Período helenístico de Egipto

Período helenístico (o alejandrino) es un término acuñado a mediados del siglo XIX por el historiador alemán Johann Gustav Droysen para designar el período histórico comprendido entre la muerte de Alejandro Magno ( 323 a. C.) y la de Cleopatra y Marco Antonio tras su derrota en la Batalla de Accio ( 30 a. C.).

El ámbito geográfico en el que se desarrolló el período helenístico comprende el extenso territorio conquistado por Alejandro Magno, que a su muerte se fragmentó en diversas entidades políticas regidas por dinastías de origen griego o macedónico.

En el Antiguo Egipto, en esta etapa histórica, que sucede al llamado Periodo tardío, reinaron dos dinastías de origen helénico: la Macedónica (332 a. C. a 309 a. C.) y la Ptolemaica ( 305 a. C. a 30 a. C.)

Algunos historiadores denominan período Greco-romano de Egipto a la época que transcurre desde la entrada de Alejandro Magno en el país hasta las últimas fases de la dominación romana de Egipto, que concluye tras la muerte de Teodosio I el Grande.

Imagen de Alejandro Magno. Detalle del mosaico de la casa del Fauno de Pompeya (Museo Arqueológico Nacional de Nápoles).

Alejandro Magno

Alejandro III de Macedonia ( 356323 a. C.), tras heredar en 336 (con veinte años) el trono de su padre Filipo II, se propuso continuar la empresa política y militar iniciada por este. Tras una serie de fulgurantes victorias en Grecia y Anatolia, en 332 conquistó Tiro tras siete meses de asedio.

Alejandro hubo de decidir entonces entre dirigirse al centro del Imperio persa o proseguir hacia el sur. Parece ser que una delegación de notables egipcios le pidió que les liberara del yugo persa, y esto le decantó por la segunda opción. La siguiente victoria en Gaza (332 a. C.), ciudad rebelde como Tiro, le abrió las puertas de la hasta entonces satrapía persa de Egipto.

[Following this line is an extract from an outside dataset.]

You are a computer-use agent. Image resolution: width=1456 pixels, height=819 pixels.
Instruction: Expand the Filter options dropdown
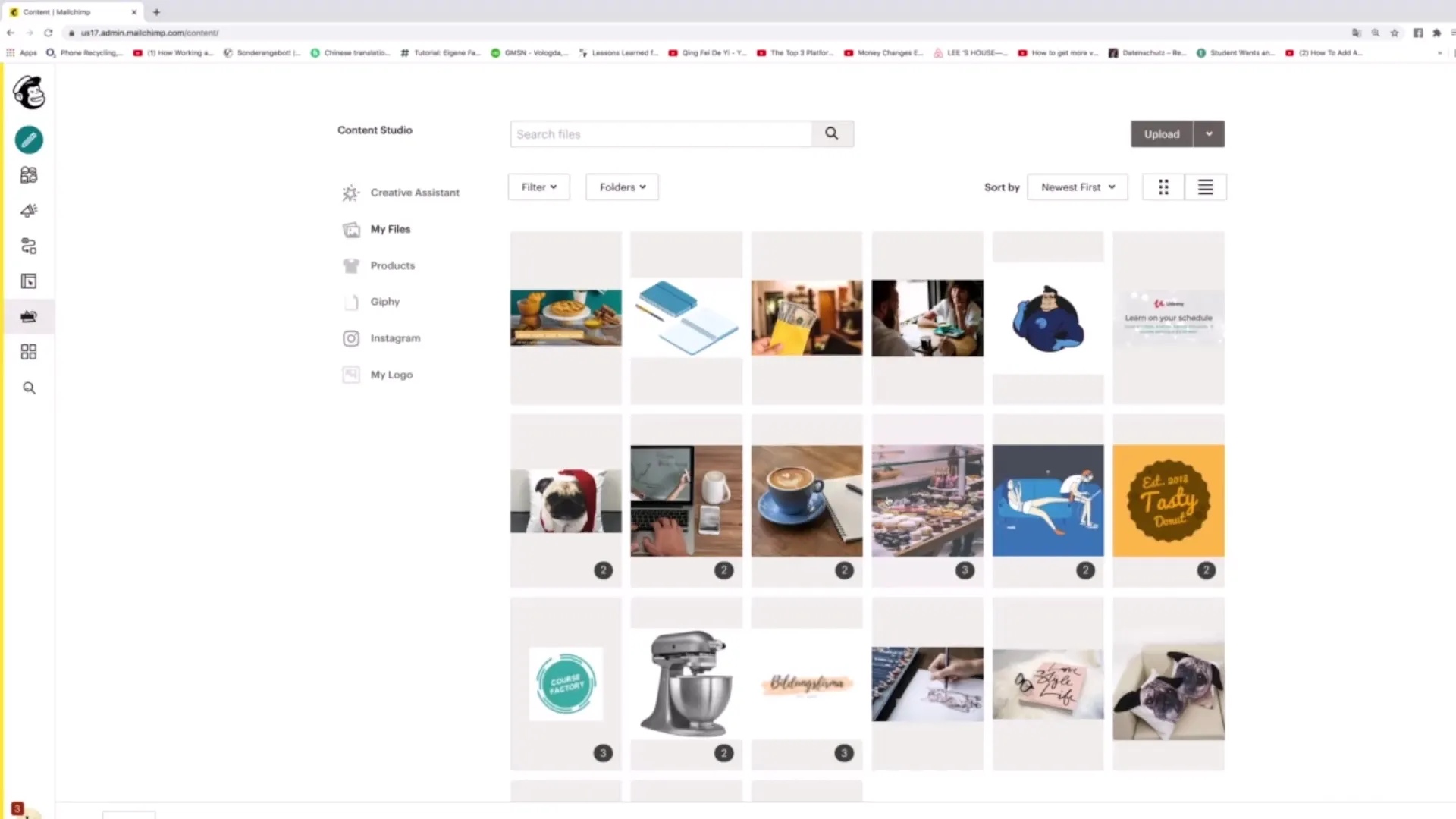(538, 187)
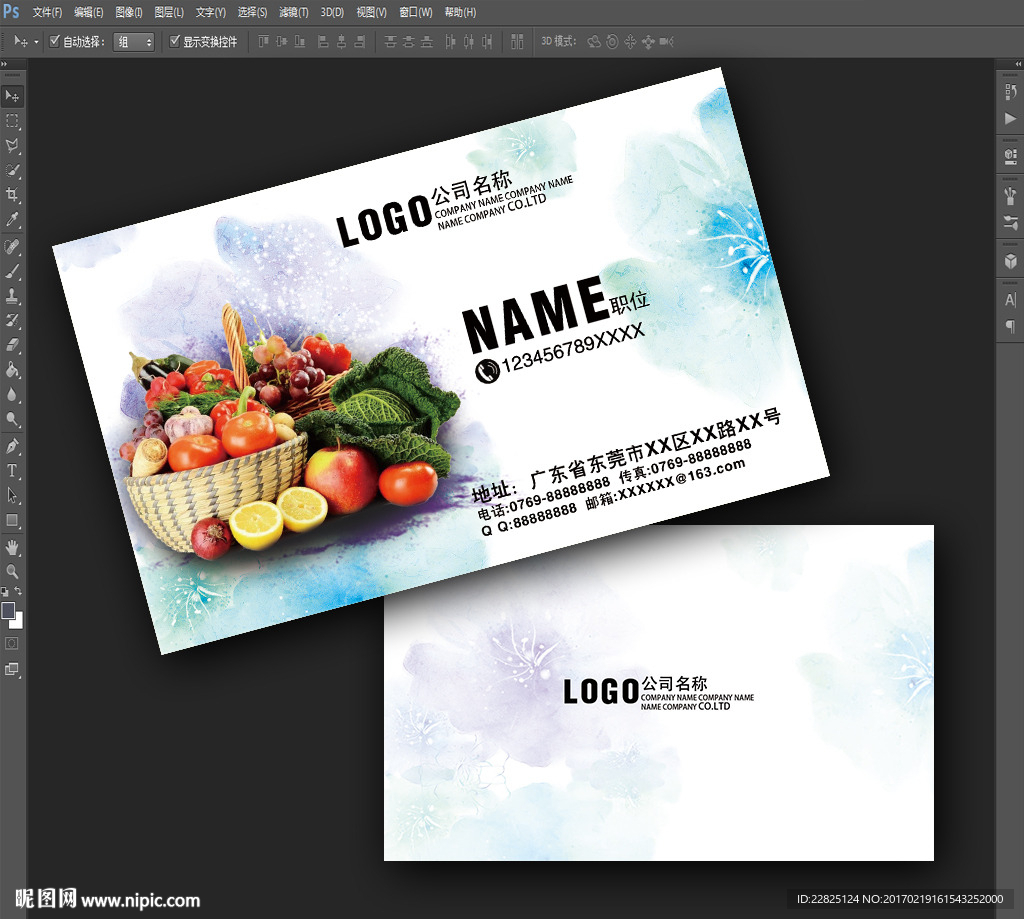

Entró en Menfis aclamado como un libertador, pues la última dominación persa fue para los egipcios sumamente represiva y sacrílega. Alejandro quiso mantener esta primera impresión favorable, que además le convenía, y respetó la religión y costumbres locales. Fue proclamado faraón, lo que le confería rango de divinidad de acuerdo con la tradición egipcia.

En el oeste del delta del Nilo, junto a un poblado llamado Rakotis, mandó construir la futura ciudad de Alejandría, proyectada por Dinócrates de Rodas siguiendo el modelo de trazado en cuadrícula clásico griego. Esta ciudad acabó teniendo gran importancia política y económica en Egipto y el Mediterráneo oriental, pues asumió las funciones comerciales de Naucratis y la destruida Tiro y su situación costera hizo de ella un punto clave de las rutas mercantiles marítimas.

A continuación Alejandro viajó al oasis de Siwa para realizar su consagración como faraón, siguiendo los tradicionales rituales egipcios en un templo de Amón. Este dios se identificó con Zeus, consolidando una equiparación que hicieron los griegos por primera vez durante la Dinastía XI.

Tras regresar de Siwa Alejandro permaneció en Menfis hasta 331 a. C. organizando administrativamente Egipto. Puso a egipcios nativos en la mayoría de cargos políticos pero a un griego, Cleómenes de Naucratis, al frente de las finanzas. Después partió a la conquista del resto del Imperio persa. Ya nunca regresaría a Egipto.

Cleómenes, quien teóricamente sólo era un nomarca, en la práctica fue el auténtico gobernante de Egipto, pues tenía facultad para imponer y recaudar impuestos en todos los nomos del país. A pesar de que se le acusó de excesiva rapacidad, Egipto prosperó durante su gobierno, teniendo en cuenta la desastrosa situación del país bajo el anterior dominio persa. Además, fue nombrado expresamente por Alejandro responsable de la edificación de Alejandría, ciudad que creció rápidamente en detrimento de las antiguas capitales Menfis y Tebas.

Alejandro murió en 323 a. C. sin herederos directos. Desde entonces hasta 305 a. C. distintos territorios del Imperio fueron gobernados en calidad de sátrapas por sus generales (los llamados diádocos), que durante este tiempo mantuvieron diversos enfrentamientos territoriales y políticos entre ellos. Mientras tanto existía una unidad (tan sólo nominal) del Imperio bajo Filipo III Arrideo (hermanastro de Alejandro) y Alejandro IV (hijo póstumo de Alejandro y Roxana).

Pérdicas efectuó el primer reparto del Imperio entre los diádocos en 323 a. C. A Ptolomeo, el hijo de un noble macedonio llamado Lago, le correspondió Egipto, y allá llevó el cuerpo de Alejandro para momificarlo.